» Work instruction
Each line from the one holding "Task: Toggle the Editing mode button" to the end of the data below must be output verbatim, with no other lines.

» Exercise input
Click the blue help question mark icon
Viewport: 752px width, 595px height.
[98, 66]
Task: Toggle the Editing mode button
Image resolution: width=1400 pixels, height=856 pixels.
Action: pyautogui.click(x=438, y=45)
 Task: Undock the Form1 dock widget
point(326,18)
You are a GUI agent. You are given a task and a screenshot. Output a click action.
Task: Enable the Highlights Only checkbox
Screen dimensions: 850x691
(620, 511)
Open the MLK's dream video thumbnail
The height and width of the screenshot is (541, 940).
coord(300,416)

» Expected answer
Task: Toggle the Editing mode button
Image resolution: width=1400 pixels, height=856 pixels.
Action: pyautogui.click(x=438, y=45)
 Task: Undock the Form1 dock widget
point(326,18)
You are a GUI agent. You are given a task and a screenshot. Output a click action.
Task: Enable the Highlights Only checkbox
Screen dimensions: 850x691
(620, 511)
Open the MLK's dream video thumbnail
The height and width of the screenshot is (541, 940).
coord(300,416)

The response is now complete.